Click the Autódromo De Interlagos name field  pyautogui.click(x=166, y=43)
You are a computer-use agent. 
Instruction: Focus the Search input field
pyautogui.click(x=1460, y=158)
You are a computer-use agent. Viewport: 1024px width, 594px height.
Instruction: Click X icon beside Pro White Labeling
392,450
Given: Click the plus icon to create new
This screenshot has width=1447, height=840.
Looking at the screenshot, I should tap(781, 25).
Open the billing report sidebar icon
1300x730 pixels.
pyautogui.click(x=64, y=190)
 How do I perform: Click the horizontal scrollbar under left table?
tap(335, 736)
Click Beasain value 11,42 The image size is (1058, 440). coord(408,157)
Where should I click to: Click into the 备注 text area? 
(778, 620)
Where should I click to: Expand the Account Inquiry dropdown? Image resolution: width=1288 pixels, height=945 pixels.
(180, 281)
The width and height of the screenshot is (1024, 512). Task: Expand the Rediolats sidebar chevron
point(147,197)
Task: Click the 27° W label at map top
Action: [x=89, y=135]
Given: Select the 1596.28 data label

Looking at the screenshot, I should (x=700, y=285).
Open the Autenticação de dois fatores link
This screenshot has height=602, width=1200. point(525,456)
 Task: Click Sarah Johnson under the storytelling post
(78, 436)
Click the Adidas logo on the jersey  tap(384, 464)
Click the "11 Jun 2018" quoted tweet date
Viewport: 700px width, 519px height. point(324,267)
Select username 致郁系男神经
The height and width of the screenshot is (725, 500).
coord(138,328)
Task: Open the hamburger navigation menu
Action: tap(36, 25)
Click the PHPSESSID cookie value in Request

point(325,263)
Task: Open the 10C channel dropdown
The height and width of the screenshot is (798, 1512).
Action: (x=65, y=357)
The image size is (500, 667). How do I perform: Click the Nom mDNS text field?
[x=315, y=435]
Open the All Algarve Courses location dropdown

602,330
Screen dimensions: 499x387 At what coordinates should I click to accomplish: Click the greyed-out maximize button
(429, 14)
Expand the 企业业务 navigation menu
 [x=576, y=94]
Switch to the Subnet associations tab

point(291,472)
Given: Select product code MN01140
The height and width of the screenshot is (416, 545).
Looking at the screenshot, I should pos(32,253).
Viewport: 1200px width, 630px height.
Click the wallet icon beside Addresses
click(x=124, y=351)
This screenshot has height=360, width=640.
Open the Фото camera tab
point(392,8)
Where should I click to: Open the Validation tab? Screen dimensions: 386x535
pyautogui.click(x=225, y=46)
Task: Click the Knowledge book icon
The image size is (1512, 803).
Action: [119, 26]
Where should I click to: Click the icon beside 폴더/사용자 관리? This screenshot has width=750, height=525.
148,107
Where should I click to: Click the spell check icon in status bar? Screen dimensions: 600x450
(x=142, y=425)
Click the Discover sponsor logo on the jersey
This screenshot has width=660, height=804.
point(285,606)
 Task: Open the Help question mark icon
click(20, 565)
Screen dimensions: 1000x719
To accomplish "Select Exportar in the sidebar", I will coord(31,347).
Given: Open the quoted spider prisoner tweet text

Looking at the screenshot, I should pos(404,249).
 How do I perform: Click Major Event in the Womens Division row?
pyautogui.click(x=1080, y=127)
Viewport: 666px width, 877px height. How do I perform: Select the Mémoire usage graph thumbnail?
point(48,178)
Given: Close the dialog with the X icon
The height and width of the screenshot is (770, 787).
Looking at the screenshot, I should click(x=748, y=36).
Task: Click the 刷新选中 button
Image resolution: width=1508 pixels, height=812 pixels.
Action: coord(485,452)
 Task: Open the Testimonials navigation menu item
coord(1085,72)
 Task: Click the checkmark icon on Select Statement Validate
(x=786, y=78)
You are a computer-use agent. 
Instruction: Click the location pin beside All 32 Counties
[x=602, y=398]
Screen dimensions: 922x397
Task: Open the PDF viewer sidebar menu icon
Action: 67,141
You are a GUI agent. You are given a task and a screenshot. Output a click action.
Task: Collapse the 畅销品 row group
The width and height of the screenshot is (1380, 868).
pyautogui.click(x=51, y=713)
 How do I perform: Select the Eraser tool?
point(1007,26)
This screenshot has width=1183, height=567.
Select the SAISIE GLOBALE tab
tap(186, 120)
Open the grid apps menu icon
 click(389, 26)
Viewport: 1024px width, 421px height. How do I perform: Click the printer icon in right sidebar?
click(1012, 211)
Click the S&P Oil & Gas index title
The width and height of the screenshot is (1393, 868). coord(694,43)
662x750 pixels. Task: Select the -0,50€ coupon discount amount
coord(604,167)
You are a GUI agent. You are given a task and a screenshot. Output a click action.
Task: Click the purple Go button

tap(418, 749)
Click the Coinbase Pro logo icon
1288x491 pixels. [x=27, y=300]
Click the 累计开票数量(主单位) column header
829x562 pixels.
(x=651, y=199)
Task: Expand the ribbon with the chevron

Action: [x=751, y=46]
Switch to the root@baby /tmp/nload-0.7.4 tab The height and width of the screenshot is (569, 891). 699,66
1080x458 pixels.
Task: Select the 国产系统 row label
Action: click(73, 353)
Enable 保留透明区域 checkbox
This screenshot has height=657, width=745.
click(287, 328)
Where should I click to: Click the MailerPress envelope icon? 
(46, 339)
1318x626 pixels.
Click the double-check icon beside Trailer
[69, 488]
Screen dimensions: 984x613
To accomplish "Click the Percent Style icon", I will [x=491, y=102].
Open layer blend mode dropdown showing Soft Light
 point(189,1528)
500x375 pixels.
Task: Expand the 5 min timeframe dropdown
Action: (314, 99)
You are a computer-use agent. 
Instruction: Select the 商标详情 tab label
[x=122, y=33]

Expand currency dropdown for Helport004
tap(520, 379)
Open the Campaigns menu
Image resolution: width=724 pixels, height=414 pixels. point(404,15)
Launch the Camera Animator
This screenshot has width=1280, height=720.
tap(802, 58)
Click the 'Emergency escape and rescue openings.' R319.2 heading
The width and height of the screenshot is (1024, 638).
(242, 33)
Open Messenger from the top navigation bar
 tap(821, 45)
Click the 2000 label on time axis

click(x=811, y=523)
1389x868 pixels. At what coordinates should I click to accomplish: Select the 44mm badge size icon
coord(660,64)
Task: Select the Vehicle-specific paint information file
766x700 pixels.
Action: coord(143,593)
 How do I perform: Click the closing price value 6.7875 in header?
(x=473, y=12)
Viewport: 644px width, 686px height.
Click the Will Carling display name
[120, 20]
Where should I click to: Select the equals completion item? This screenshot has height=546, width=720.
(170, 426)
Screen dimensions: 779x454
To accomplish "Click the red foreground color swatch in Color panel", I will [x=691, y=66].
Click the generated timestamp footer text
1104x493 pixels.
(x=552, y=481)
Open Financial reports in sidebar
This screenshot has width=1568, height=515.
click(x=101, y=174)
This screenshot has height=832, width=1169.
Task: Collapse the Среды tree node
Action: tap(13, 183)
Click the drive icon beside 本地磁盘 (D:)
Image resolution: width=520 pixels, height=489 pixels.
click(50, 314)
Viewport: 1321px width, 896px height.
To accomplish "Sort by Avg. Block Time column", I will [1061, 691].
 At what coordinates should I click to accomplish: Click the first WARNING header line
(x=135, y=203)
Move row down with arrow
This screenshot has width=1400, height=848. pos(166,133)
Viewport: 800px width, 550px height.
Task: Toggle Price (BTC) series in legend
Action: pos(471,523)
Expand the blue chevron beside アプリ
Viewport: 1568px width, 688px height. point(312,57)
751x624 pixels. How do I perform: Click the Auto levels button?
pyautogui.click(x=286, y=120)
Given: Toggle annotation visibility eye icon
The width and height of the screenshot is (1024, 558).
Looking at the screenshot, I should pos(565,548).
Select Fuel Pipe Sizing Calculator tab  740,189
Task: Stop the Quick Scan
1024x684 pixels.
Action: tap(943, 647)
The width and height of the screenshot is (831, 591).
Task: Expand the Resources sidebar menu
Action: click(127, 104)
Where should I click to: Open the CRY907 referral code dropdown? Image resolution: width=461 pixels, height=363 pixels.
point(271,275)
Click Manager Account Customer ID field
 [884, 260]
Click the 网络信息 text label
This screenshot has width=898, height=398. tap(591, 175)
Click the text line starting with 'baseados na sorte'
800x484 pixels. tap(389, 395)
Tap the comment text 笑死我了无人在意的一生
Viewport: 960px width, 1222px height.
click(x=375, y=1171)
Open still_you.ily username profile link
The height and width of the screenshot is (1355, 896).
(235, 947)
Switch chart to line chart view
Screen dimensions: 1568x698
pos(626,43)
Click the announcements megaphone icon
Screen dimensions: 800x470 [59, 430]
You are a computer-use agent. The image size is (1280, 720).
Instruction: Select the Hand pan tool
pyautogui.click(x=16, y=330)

## What the task asks
Check every line of the data above for the string "column", and copy those that have it.

## Response to the exercise
Click the 累计开票数量(主单位) column header
To accomplish "Sort by Avg. Block Time column", I will [1061, 691].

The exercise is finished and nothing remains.